Андре Жид проехал в сопровождении переводчика по традиционному туристскому маршруту — из Москвы на Кавказ — и воспринял все, что ему показали, с высокомерием заезжей знаменитости. Ни до приезда в СССР, ни во время пребывания там у него не завязалось живых контактов с советскими людьми, — они не вызвали в нем интереса, показались примитивными и во всем одинаковыми. Ему бросилось в глаза то, что мог в первую очередь заметить чужестранец: скромный, на западный масштаб, жизненный уровень, однообразные лозунги и плакаты с портретами Сталина. А то, что привлекало Роллана, — бескорыстный энтузиазм советских людей, их страсть к знаниям, преданность делу социализма, их самоотверженный труд, меняющий лицо страны, — всего этого Андре Жид не смог понять и не пожелал увидеть.

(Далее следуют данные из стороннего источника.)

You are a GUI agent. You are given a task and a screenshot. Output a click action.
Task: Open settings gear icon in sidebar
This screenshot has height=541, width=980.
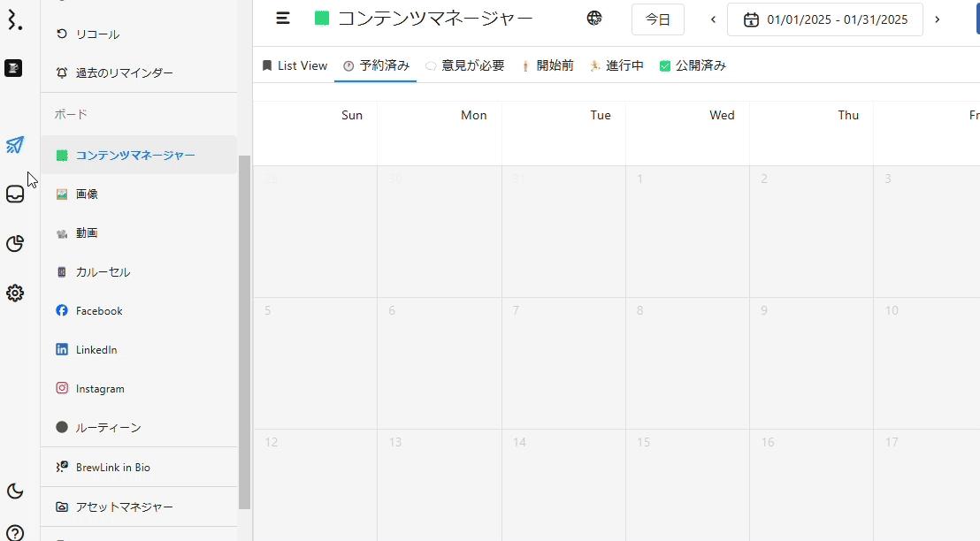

Роллан отозвался на книгу Жида краткой полемической заметкой в «Юманите» в январе 1937 года. Еще раньше — 9 декабря 1936 года — он писал Стефану Цвейгу:

«Не разделяю вашего удовлетворения брошюрой Жида. Я ее нахожу удручающей. Особенно для него самого. Дело не только в том, что его выступление в настоящий момент — дурной поступок: он понимал лучше, чем кто-либо, как им воспользуются все бешеные псы фашизма и реакции. Но и когда он гладит, и когда он царапает, — он лишь слегка задевает кожу: все это поверхностно до смешного, — все это типичные впечатления литературного вельможи (а был ли он когда-нибудь чем-либо иным?). Ничего он не увидел, ничего не постарался увидеть как следует. Во всей его мелочной злости очень ясно чувствуется мелочная обида литератора, ущемленного в своем мелочном тщеславии, — начальство, изволите видеть, приняло его прохладно (так ему и надо!»).

Особенно для него самого.

Далее Роллан, отвечая Цвейгу, затрагивает тему намного более сложную:

«Что до московского процесса, о котором Жид не говорит и который гораздо важнее, чем все то, чем он занимает своих читателей, — вы об этом судите односторонне. Я не могу сообщить вам в письме все, что мне известно по этому вопросу.

И несколько далее: «Не спрашивайте меня больше ни о чем в данный момент!»*

Мы чувствуем в последней фразе интонацию неловкости: Роллану в тот момент хотелось надеяться, что он получит дополнительные разъяснения, сумеет лучше понять — и объяснить другим — то, что было неясно ему самому. Это чувство неловкости нарастало у него в течение последующих двух лет.

События 1936–1938 годов вызвали резкое расслоение среди западных деятелей культуры. Неустойчивые люди спешили отвернуться от СССР и отходили вправо — в стан антикоммунизма. Действительно большие, передовые художники Запада, оставаясь друзьями Советского Союза, мучительно размышляли, стараясь понять: что же происходит?